- Born: Robert M. Beall II United States
- Education: University of Florida; New York University Stern School of Business;
- Occupation: Businessman
- Years active: 1960s–2020’s
- Employer: Bealls
- Known for: Chairman of Bealls
- Title: Chairman, Bealls
- Board member of: NextEra Energy; SunTrust Banks; Florida Blue; National Retail Federation;

= Robert M. Beall II =

American heir and businessman

Robert M. Beall II is an American heir and businessman. He is the chairman of Bealls, a retail corporation of over 500 stores in the United States.

==Biography==
===Early life===
His late grandfather, Robert M. Beall, Sr., founded Bealls.

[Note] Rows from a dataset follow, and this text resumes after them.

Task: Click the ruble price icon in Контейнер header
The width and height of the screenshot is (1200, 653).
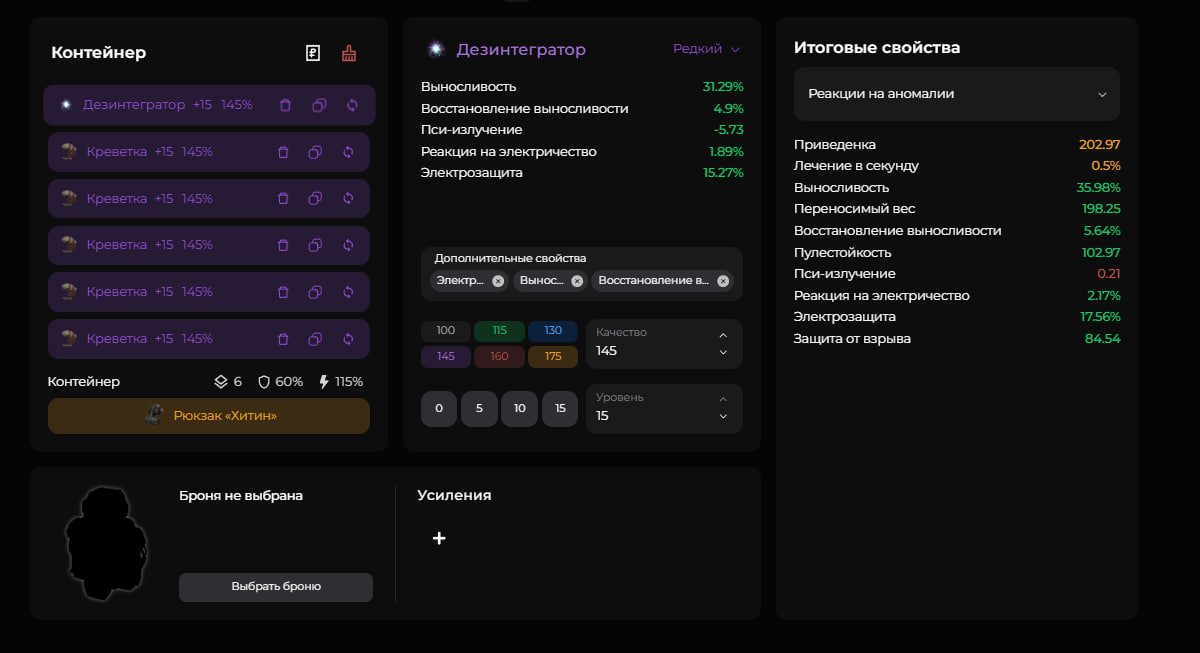Action: tap(313, 54)
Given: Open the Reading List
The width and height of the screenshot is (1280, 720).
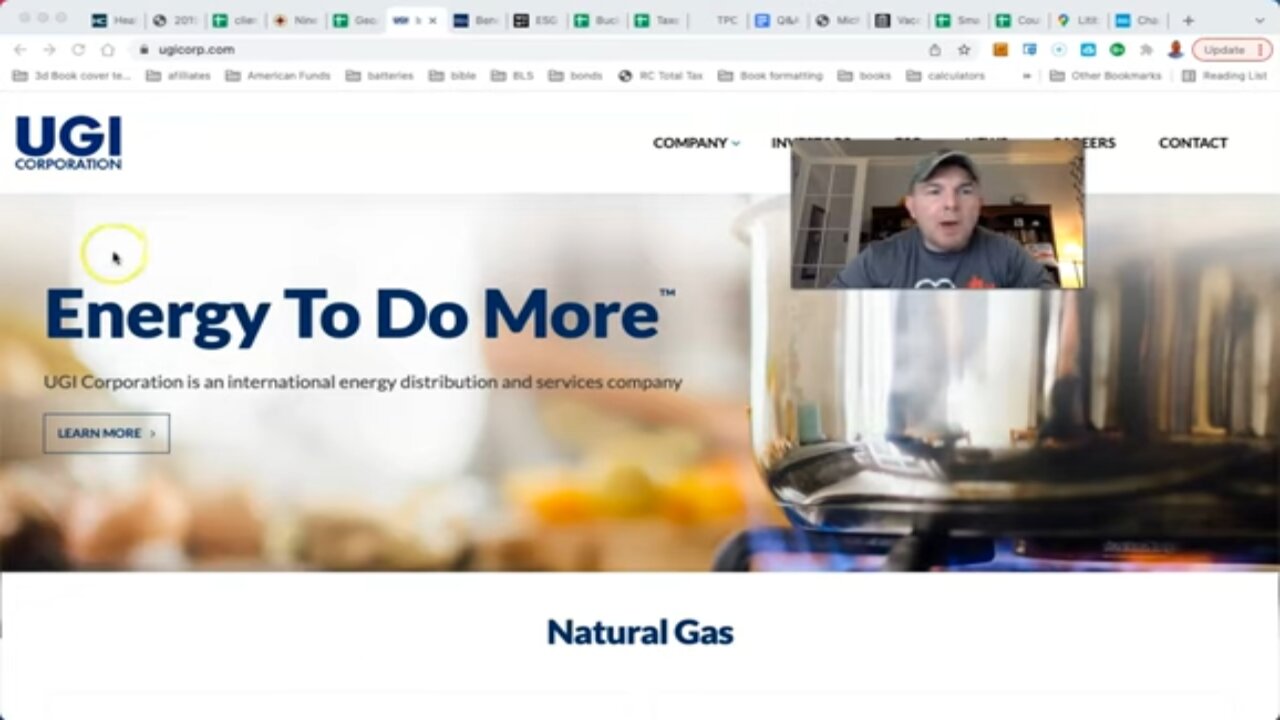Looking at the screenshot, I should [1224, 76].
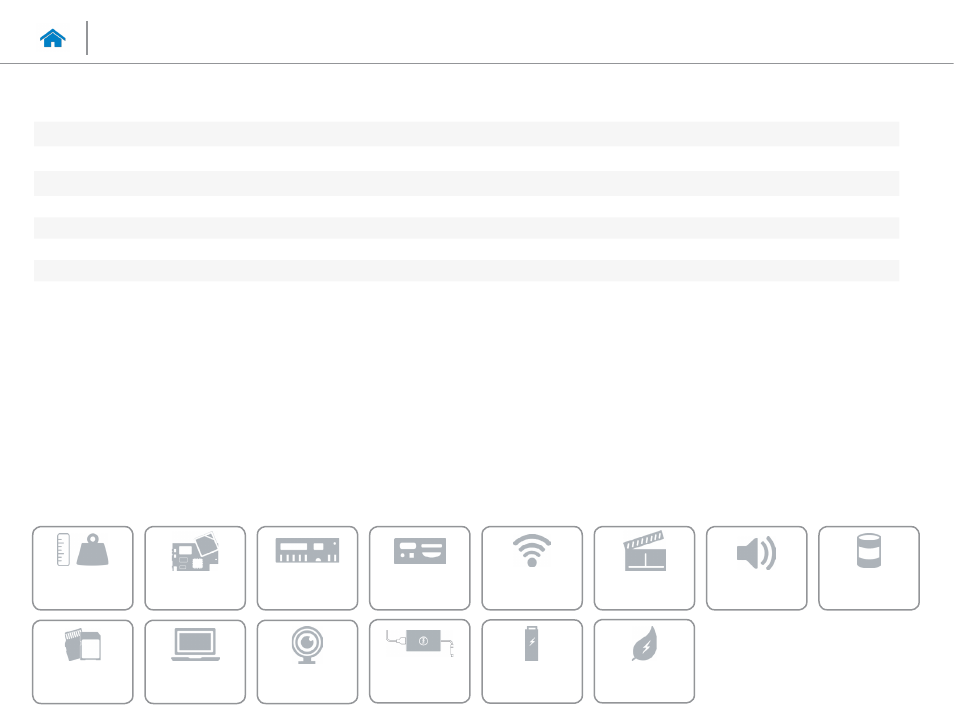The height and width of the screenshot is (721, 954).
Task: Go to the blue home icon
Action: (52, 38)

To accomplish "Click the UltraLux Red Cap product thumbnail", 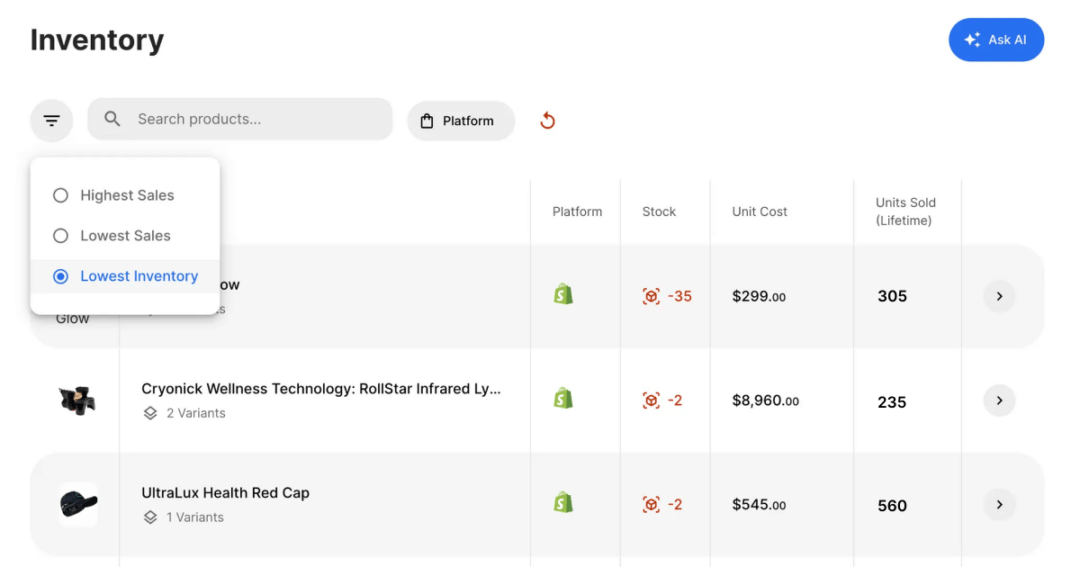I will (x=77, y=504).
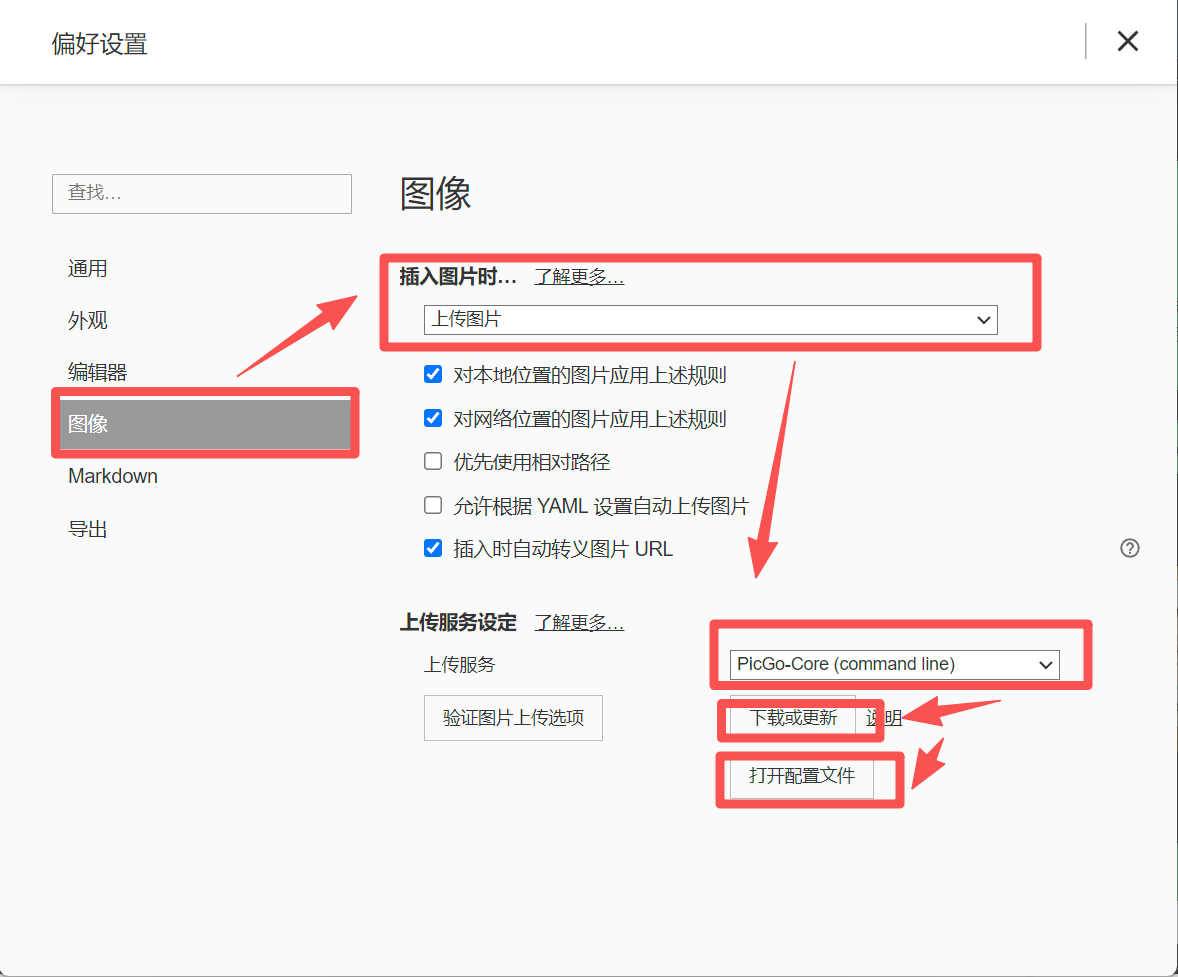Switch to the 导出 settings section

88,529
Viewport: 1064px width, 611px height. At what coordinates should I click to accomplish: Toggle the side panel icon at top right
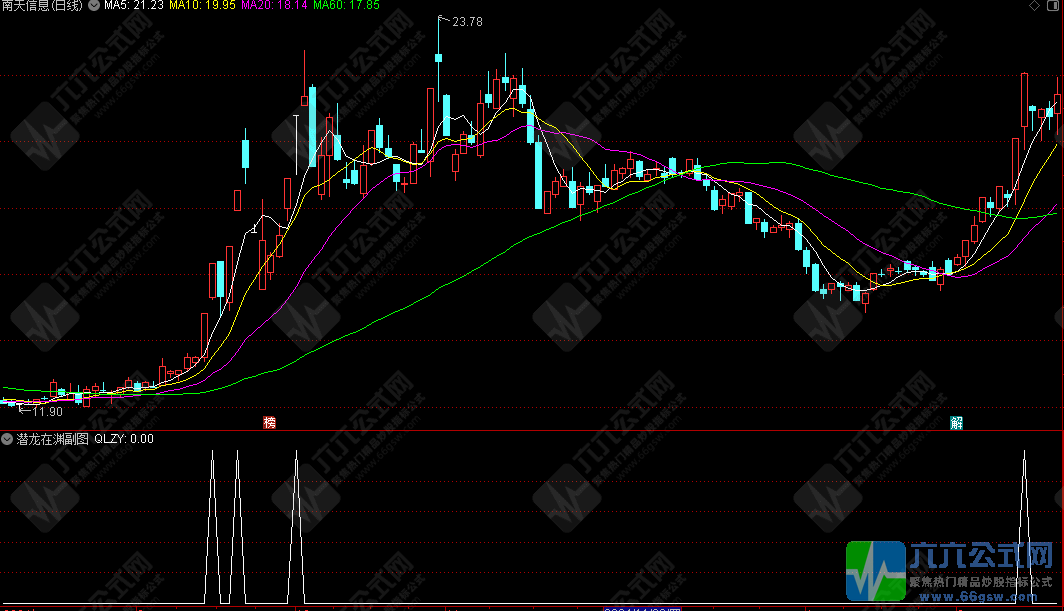click(1053, 7)
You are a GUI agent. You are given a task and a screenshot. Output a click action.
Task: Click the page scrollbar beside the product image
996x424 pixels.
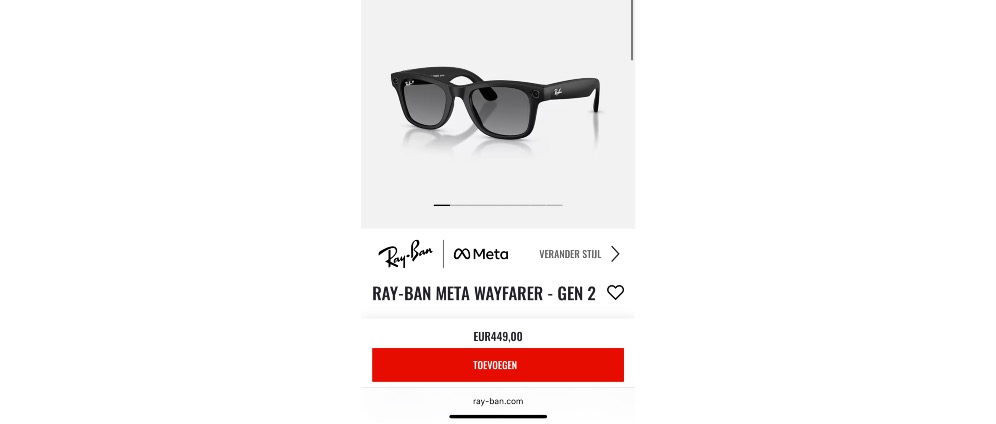pos(632,30)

His father, E.R. Beall, joined the family business in 1940. He received a BSBA from the University of Florida in 1965 and was named a Distinguished Alumnus of the university in 2008. He went on to receive an M.B.A. from the New York University Stern School of Business in 1969. In 1965, he was initiated into the Alpha Phi chapter of Alpha Kappa Psi.

===Career===
He served as the chief executive officer of Bealls from 1994 to August 2006, and he has served as its chairman since 1994.

He is a former chairman of the Florida Chamber of Commerce. He sits on the Board of Directors of NextEra Energy since 1989, FPL Group since 1989, SunTrust Banks since 2004, the Blue Cross Blue Shield Association of Florida, and the National Retail Federation. He has served on the Florida Council of 100.